The European Union Monitoring Mission in Georgia stated that the airing of the program was irresponsible and had the potential to further destabilise the region, with the possibility of a resumption of military actions between Russian and Georgian troops. The Mission kept in constant contact with the Russian Border Guards and the Government of South Ossetia during the broadcast via the Incident Prevention and Response Mechanism hotline to ensure that alert levels remained at the status quo. European Commission President Jose Manuel Barroso, after a meeting with Georgian prime minister Nika Gilauri in Brussels, expressed his concern over the hoax news report and said the European Union is "hopeful that intensive work will continue to consolidate democratic institutions, create an inclusive political culture, and ensure full media freedom." Barroso also called on the Georgian government to refrain from activities which could increase local and regional tensions.
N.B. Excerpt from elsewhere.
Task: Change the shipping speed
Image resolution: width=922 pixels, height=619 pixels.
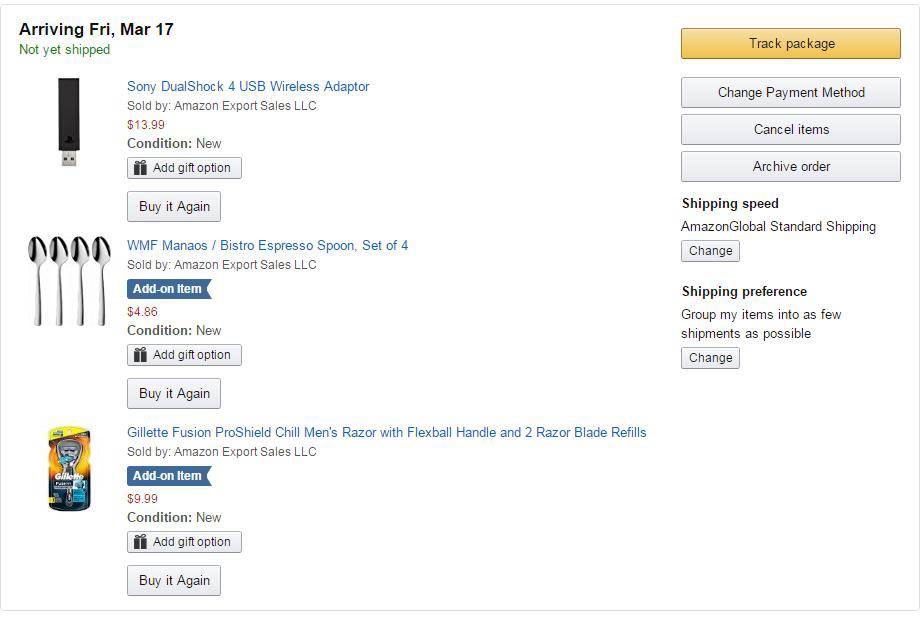Action: (x=710, y=251)
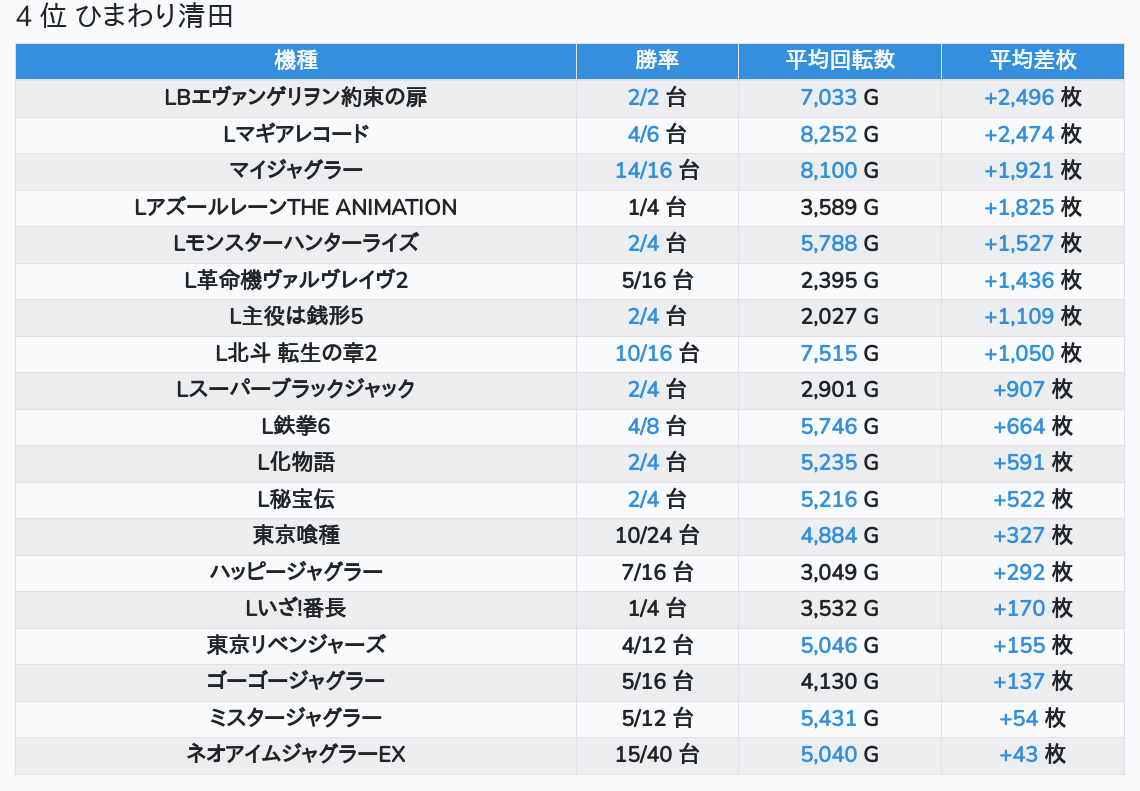
Task: Click the L北斗 転生の章2 row name
Action: [295, 353]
NATO spokesman James Appathurai in a briefing in Brussels on 24 March 2010 called the false news report "unwise" and "unhelpful". Appathurai also stated that the incident had not been viewed positively within NATO, but would not affect Georgia's aspirations to enter the alliance.

Abkhaz president Sergei Bagapsh called the programme "tremendous idiocy" and said that no attention should be paid to the contents of the program.

On 16 March 2010, TIME placed the fake report at number one of the "Top 10 Shocking Hoaxes", ahead of the Ashley Todd mugging hoax, balloon boy hoax, the KSJJ Ochoco Dam hoax, Sidd Finch hoax, 1938 The War of the Worlds radio hoax, Anna Anderson, Hitler Diaries hoax, Piltdown Man, and the Great Stock Exchange Fraud of 1814.

Valeria Novodvorskaya alleged that the inclusion of Lech Kaczyński's death in an aircraft shoot-down is evidence of complicity of the Russian government in Kaczyński's later death in a plane crash on 10 April 2010 in Smolensk Oblast.